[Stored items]
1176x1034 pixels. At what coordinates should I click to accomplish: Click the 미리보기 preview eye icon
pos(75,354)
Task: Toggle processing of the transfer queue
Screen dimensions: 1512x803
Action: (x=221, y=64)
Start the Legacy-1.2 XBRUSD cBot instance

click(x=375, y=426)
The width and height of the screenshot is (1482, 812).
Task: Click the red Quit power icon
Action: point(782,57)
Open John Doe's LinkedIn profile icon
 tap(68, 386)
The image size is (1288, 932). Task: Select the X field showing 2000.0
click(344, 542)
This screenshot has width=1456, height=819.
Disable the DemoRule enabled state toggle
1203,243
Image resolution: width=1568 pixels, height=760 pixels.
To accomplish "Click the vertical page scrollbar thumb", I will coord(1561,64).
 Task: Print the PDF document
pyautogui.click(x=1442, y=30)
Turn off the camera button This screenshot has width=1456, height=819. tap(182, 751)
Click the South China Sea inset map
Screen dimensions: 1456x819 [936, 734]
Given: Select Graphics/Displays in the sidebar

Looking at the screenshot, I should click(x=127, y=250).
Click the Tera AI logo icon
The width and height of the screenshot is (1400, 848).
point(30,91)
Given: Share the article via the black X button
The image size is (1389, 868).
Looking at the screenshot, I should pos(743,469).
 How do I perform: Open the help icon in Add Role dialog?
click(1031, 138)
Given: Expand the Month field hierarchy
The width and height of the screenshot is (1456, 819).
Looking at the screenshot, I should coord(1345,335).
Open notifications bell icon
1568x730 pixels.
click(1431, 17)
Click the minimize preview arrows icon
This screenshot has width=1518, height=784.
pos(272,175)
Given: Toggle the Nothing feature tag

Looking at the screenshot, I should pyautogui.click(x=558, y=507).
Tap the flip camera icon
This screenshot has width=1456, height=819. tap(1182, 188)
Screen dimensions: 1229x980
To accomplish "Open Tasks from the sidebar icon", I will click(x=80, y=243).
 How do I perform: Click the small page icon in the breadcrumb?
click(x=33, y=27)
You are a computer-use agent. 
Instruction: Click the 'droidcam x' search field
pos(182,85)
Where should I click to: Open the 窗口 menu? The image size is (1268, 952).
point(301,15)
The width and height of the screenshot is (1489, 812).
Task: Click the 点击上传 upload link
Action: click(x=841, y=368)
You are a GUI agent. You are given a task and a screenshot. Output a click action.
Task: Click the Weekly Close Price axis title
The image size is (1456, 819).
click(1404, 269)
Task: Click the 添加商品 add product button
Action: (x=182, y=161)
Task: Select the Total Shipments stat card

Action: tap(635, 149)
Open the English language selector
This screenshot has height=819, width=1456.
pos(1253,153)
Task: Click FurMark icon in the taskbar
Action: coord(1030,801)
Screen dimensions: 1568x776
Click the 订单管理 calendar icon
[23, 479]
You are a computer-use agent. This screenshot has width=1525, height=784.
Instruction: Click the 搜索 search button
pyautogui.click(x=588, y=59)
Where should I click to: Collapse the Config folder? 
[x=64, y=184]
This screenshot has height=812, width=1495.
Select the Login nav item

Action item
Your response should consist solely of the lines from the one containing "Click the 订单管理 calendar icon" to the end of the entries, both ends included, exactly as they appear.

Result for this exercise
Click the 订单管理 calendar icon
[23, 479]
You are a computer-use agent. This screenshot has width=1525, height=784.
Instruction: Click the 搜索 search button
pyautogui.click(x=588, y=59)
Where should I click to: Collapse the Config folder? 
[x=64, y=184]
This screenshot has height=812, width=1495.
Select the Login nav item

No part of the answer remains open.